Он поставил перед Адель ещё один стакан с водой, сел напротив и облокотил руки на стол, опустив подбородок на сцепленные в замок ладони. Его серые глаза неподвижно смотрели в лицо Адель. Она хлебнула янтарный напиток, в горле защипало, и по телу разлилось тепло.

- Я жила в интернате с детства. Родителей не помню. На меня не обращали внимания много лет, но потом... потом всё изменилось. Наверное, началось с того, что я плохо убрала свою постель. Девчонки стали подкалывать, высмеивать, потом подключились парни и пошли издевательства. У меня воровали вещи, отбирали еду. Потом окунали головой в унитаз, у них это было традицией по воскресеньям. Дальше — хуже. Начали избивать, натачивали карандаши и ломали их об моё тело. Последние месяцы были невыносимы. Парни привязывали меня за ногу к батарее, бросали сверху дохлых крыс и разную дрянь, заставляли лизать их ботинки...

- Так, не хочу больше слушать эту мерзость, - жёстко оборвал её Глеб и исказился в лице. - Что же ваши воспитатели, директор? Ты говорила с ними?

- Я не хотела говорить, это не исправило бы ничего. И потом, они все такие высокомерные, насмешливые. Если кто жаловался, заведующая его только ещё больше отчитывала. Прошу вас, не отдавайте меня обратно.

- Ни в коем случае! Что-то подобное я себе и представлял. Но скажу, что происходило всё это с тобой не из-за незаправленной кровати, а из-за того, что ты не вписалась в это озверевшее стадо дебилов. У тебя другая сущность, высокого порядка, вот тебя и выпихнули оттуда. Да, именно выпихнули.

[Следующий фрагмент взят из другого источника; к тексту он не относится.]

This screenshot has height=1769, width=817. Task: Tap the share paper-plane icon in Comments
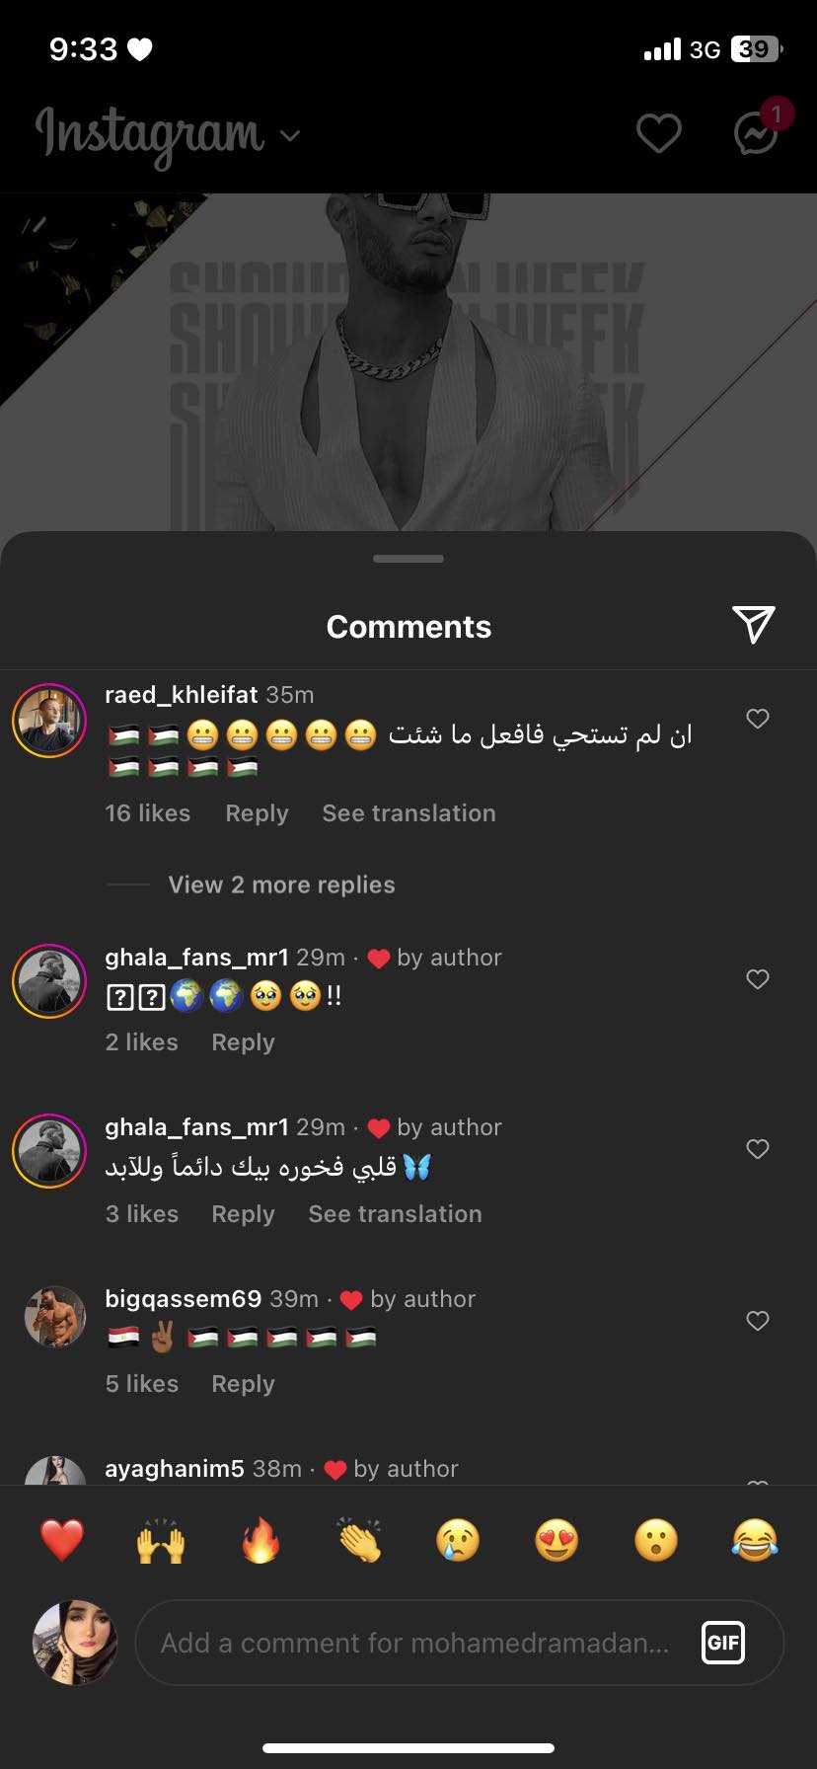pos(754,624)
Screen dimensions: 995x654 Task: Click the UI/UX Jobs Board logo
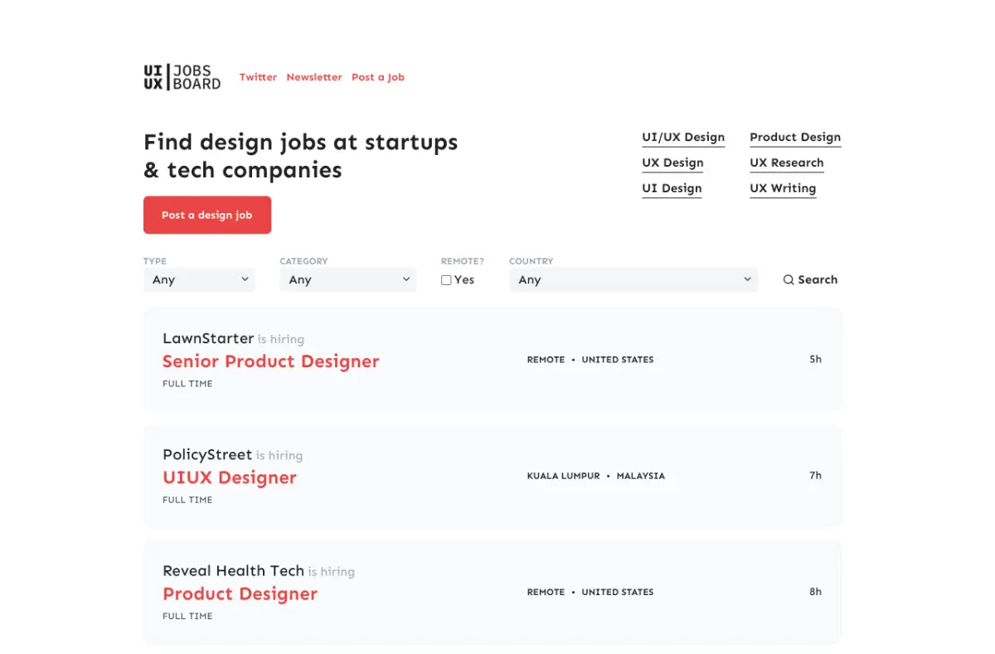pyautogui.click(x=182, y=76)
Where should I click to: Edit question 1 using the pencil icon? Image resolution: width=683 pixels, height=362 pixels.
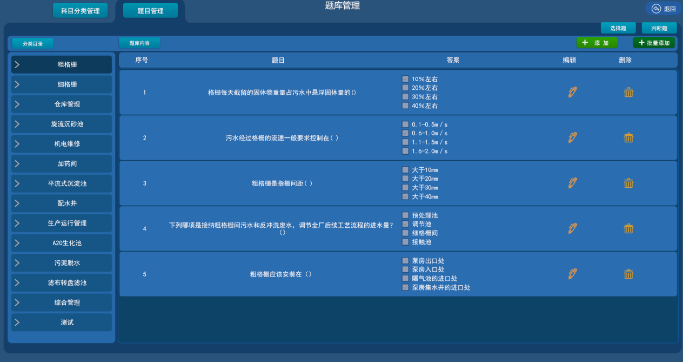coord(572,92)
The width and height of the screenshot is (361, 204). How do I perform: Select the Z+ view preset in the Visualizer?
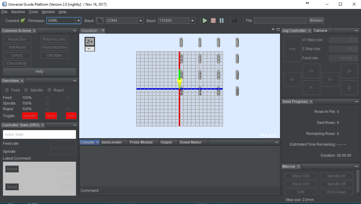[90, 42]
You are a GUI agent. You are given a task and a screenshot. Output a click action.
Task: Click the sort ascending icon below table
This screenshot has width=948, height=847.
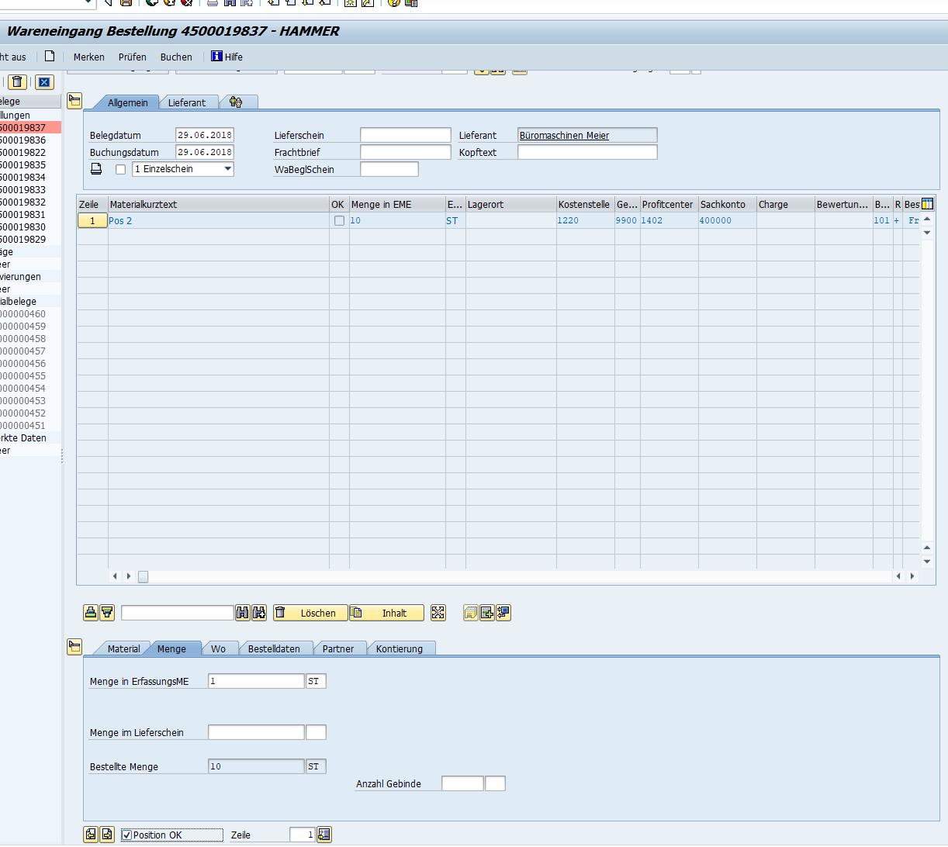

Адель слушала, как завороженная. Никогда никто ничего подобного ей не говорил. Никогда её не слушали так внимательно — её одну! И уж тем более ни один из тех, с кем ей

довелось встретиться за свою пока недолгую жизнь, не выделял её среди других.

- Но теперь твоя жизнь изменится, - продолжил Глеб. - Ты будешь жить здесь, со мной, и называть меня учитель, потому что отныне я возьмусь за твоё обучение. Видишь ли — я по образованию культуролог, сейчас активно развиваю одно направление в искусстве, и мне нужна ученица, которая займёт моё место. Мне уже тридцать четыре, детей у меня нет. А из таких, как ты, получаются отличные последователи. Разумеется, если правильно подойти к делу.

Глеб пристально посмотрел в чёрные, как две бусины, глаза Адель, и от этого взгляда она поёжилась.

- Я научу тебя правильному отношению к жизни. Такой цветок, как ты, не должен жить в интернате, а тем более на улице. Твоё место — в искусстве, и только там, - сказал Глеб и поднялся. - Забудь о прежнем образе жизни. Ничего из того, к чему ты привыкла, теперь не будет. Я постелю тебе в своём кабинете.

Не дожидаясь ответа, он вышел. Адель ещё сидела минут десять, обдумывая слова Глеба. От них у неё колотило сердце и щекотало в груди, но она поняла, что эта встреча — лучшее, что могло с ней случиться. Что бы её ни ждало там, впереди.

Наутро Адель оглядела кабинет, в котором проснулась. По двум стенам стояли огромные книжные шкафы и смотрели на неё разноцветными корешками умных книг. Такие Адель видела разве что в кино. Вся третья стена представляла собой картину, выполненную прямо по штукатурке: замок европейского стиля, который стоит на горе человеческих черепов и уходит в сумеречное небо острыми шпилями. У Адель внутри похолодело. Она накинула халат и пошла в ванную.

В столовой уже ждал Глеб и скромный завтрак: горсть недоваренной пшеничной крупы, два яблока и стакан воды.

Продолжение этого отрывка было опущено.